Listing of text and item locations:

+--

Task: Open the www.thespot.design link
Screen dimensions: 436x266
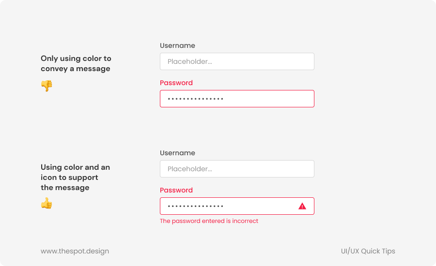Action: [75, 251]
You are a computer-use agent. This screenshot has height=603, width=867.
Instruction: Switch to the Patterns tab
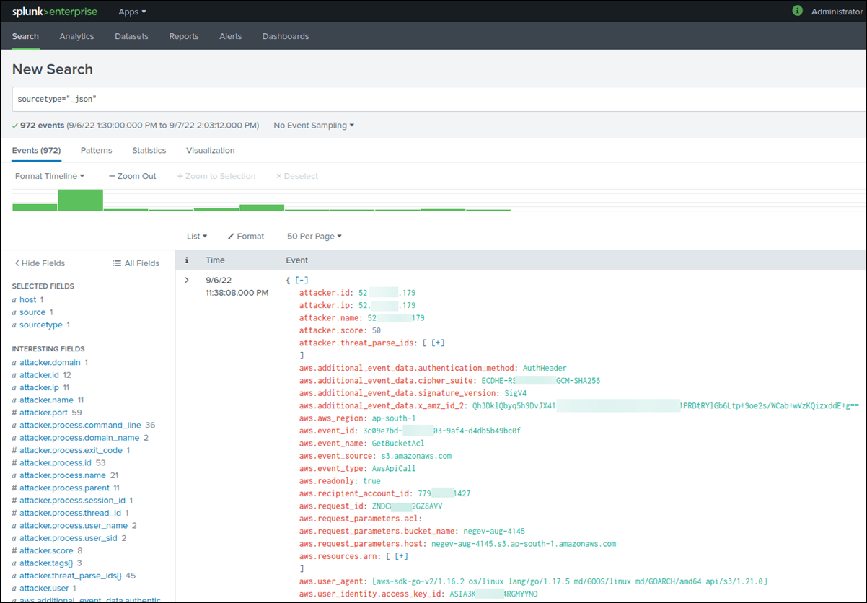[x=96, y=150]
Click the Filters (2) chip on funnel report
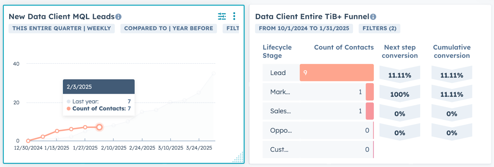494x167 pixels. point(379,28)
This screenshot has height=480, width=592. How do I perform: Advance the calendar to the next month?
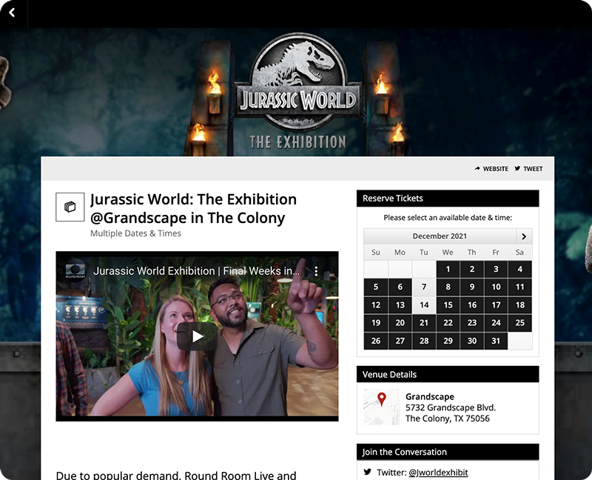click(x=524, y=236)
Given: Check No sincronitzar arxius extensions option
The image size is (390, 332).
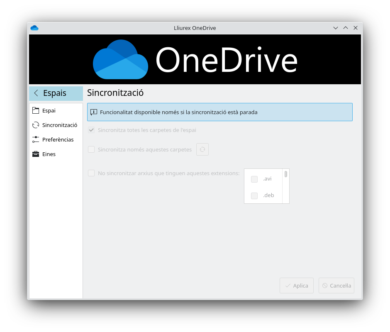Looking at the screenshot, I should point(91,173).
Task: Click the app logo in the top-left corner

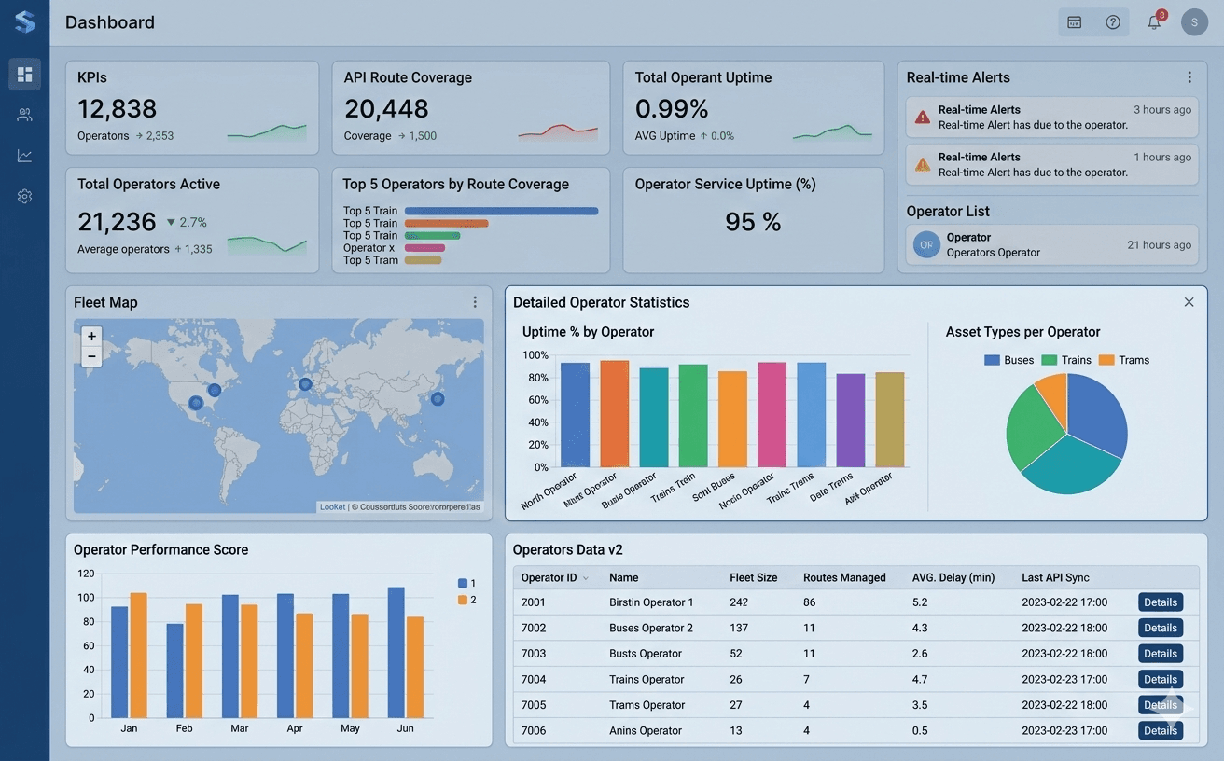Action: [x=24, y=21]
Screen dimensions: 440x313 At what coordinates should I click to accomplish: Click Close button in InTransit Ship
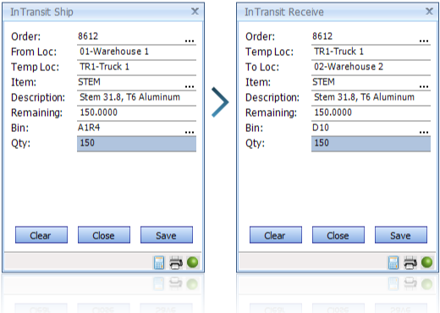point(104,235)
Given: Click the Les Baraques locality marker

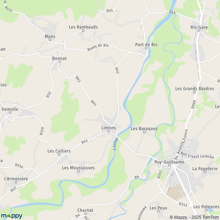Looking at the screenshot, I should [x=144, y=132].
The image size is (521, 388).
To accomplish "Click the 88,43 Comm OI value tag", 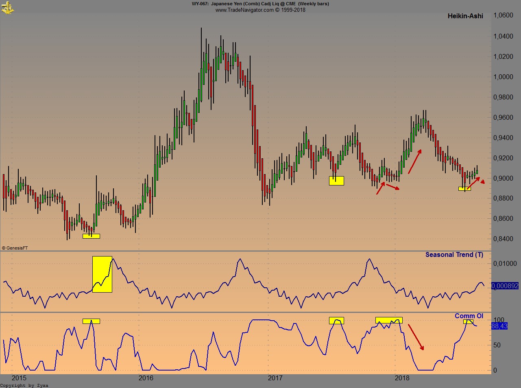I will [x=499, y=326].
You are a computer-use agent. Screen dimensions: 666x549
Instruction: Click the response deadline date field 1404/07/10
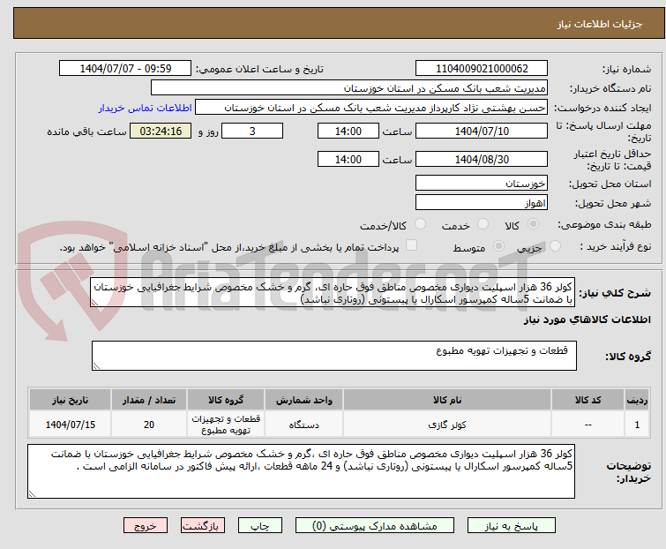coord(482,132)
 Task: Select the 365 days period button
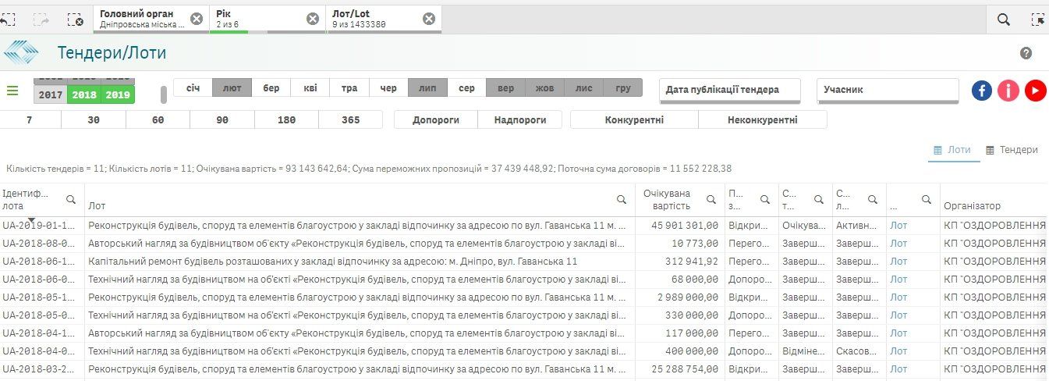[x=350, y=119]
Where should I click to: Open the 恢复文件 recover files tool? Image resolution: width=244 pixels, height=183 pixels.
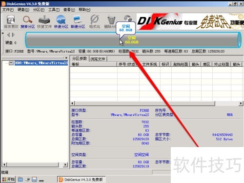(x=44, y=21)
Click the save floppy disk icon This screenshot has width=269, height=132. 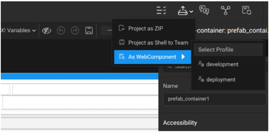click(x=89, y=30)
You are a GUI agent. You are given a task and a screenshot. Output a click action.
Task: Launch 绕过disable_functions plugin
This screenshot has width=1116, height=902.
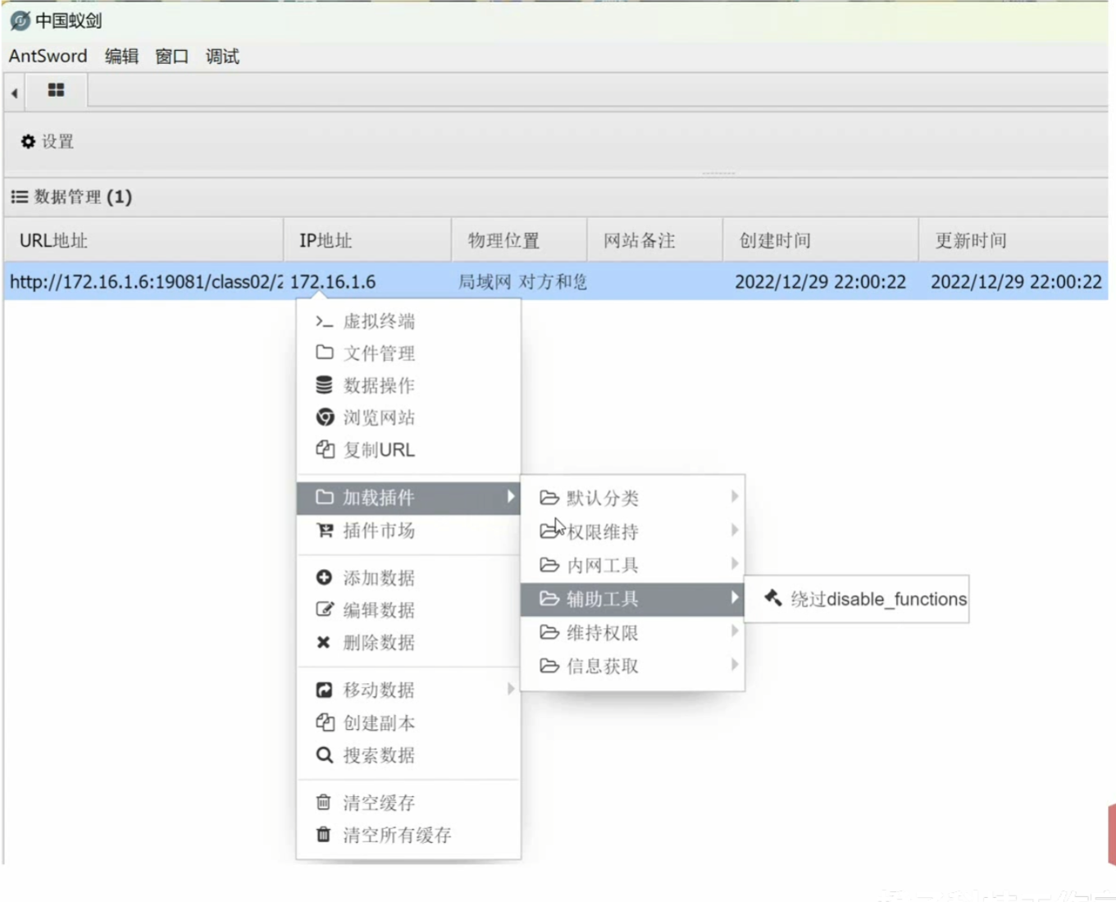[x=866, y=599]
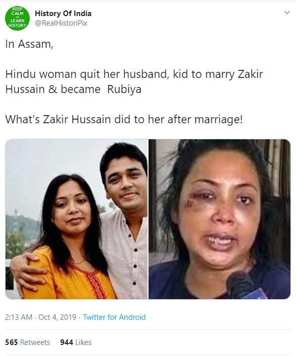The image size is (296, 356).
Task: Open the Keep Calm Learn History avatar
Action: (x=17, y=18)
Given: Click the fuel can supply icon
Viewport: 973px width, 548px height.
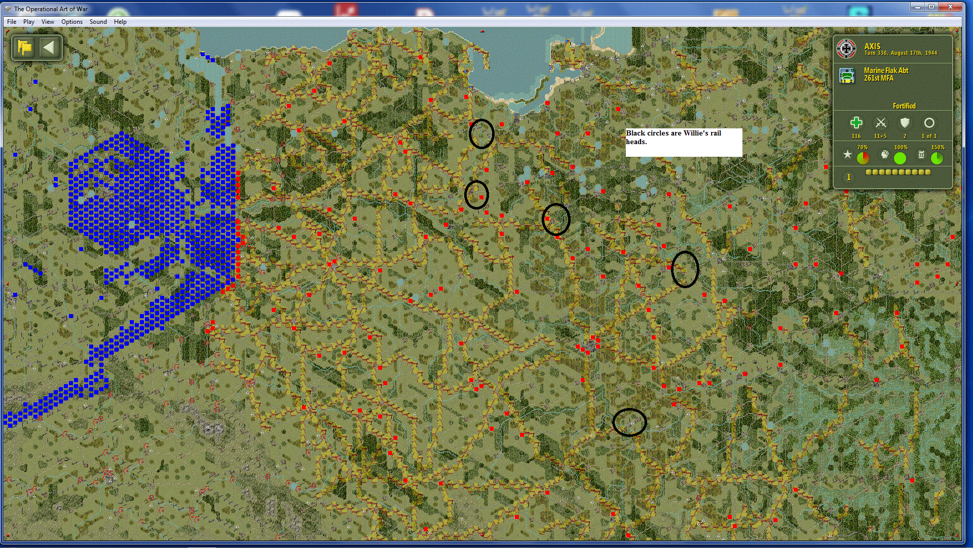Looking at the screenshot, I should 921,154.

+--

_EXERCISE BRIEF_
Swap "Screen dimensions" for "Screen size" in the lines from the start of the listing through the line containing "Looking at the screenshot, I should [x=144, y=132].", inclusive, and change nothing else. Leave the pictures out of your answer.

_EXERCISE SOLUTION_
Task: Open the www.thespot.design link
Screen size: 436x266
Action: [75, 251]
You are a computer-use agent. This screenshot has height=603, width=867.
Instruction: Switch to the Patterns tab
[x=96, y=150]
Click the Filters (2) chip on funnel report
494x167 pixels. point(379,28)
This screenshot has height=480, width=592. How do I perform: Advance the calendar to the next month?
click(x=524, y=236)
Given: Check No sincronitzar arxius extensions option
The image size is (390, 332).
Looking at the screenshot, I should point(91,173).
Task: Click the app logo in the top-left corner

Action: [x=24, y=21]
Screen size: 440x313 At what coordinates should I click to accomplish: Click Close button in InTransit Ship
point(104,235)
Given: Click the Les Baraques locality marker

Looking at the screenshot, I should [x=144, y=132].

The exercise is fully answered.